Federal Reserve – Financial system holds up well in turbulent year

Lael Brainard

The Fed Vice Chair sees the US economy in good shape.

(Photo: Reuters)

new York According to the US Federal Reserve (Fed), the financial system has held up well so far this year despite high interest rates and the war in Ukraine. American households, financial institutions and companies have coped with it, said Fed Vice Chair Lael Brainard on Friday after the publication of the Fed’s semi-annual financial stability report.

Household and corporate debt has remained relatively stable. Despite the high interest rates, most of them managed to service their debts. The economy adjusts to the rate hikes.
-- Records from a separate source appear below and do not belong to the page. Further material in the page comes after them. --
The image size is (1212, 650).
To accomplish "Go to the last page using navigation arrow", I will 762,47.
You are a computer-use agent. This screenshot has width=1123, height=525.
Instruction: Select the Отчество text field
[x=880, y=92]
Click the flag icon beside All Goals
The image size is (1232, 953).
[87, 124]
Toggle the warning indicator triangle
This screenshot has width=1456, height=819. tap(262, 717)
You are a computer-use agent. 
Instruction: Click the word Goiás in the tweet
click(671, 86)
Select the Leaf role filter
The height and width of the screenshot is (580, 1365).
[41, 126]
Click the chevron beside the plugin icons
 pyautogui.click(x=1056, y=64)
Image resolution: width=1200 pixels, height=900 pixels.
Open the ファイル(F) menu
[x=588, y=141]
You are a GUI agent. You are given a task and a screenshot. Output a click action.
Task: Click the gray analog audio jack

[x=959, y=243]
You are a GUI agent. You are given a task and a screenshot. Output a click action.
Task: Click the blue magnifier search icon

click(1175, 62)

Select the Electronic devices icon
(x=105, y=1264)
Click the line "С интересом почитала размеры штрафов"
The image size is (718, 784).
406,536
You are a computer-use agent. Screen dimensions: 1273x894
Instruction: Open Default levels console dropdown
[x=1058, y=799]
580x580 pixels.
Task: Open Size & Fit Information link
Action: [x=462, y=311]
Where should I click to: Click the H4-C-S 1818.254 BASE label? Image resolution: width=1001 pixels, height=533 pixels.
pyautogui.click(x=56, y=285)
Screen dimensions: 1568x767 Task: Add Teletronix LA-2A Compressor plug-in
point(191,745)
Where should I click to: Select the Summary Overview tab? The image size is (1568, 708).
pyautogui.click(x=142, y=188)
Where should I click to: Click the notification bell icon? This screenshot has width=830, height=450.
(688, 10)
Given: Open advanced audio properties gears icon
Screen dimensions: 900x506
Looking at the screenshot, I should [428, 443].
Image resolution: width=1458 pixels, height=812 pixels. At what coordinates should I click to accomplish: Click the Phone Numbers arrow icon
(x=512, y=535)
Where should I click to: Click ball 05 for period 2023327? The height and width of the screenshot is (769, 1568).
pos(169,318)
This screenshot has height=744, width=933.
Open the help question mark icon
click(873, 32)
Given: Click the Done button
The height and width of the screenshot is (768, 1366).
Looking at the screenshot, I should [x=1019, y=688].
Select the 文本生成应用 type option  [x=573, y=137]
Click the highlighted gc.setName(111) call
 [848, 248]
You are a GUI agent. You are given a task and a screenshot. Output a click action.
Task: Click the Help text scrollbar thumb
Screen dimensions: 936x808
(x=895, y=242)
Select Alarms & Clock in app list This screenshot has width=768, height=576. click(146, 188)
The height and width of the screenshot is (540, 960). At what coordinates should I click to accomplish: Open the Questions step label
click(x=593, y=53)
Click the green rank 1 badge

Banks continued to have adequate capital. Real estate prices also held up for the most part. Liquidity on the bond markets has deteriorated. Overall, however, things have been going well on the bond markets in recent months.

However, the weakening economic conditions abroad due to the Ukraine war, the ongoing zero-Covid policy and the problematic real estate market in China as well as high inflation could also have an impact on the economy or the financial system in the US under certain circumstances, the Fed warned. Report.

During the long period of low and stable interest rates, some financial institutions have increased their leverage and use of derivatives. With interest rates now rising, however, they ran the risk of coming under pressure. Modern financial markets are interconnected, so negative influence from abroad could hurt US markets as well.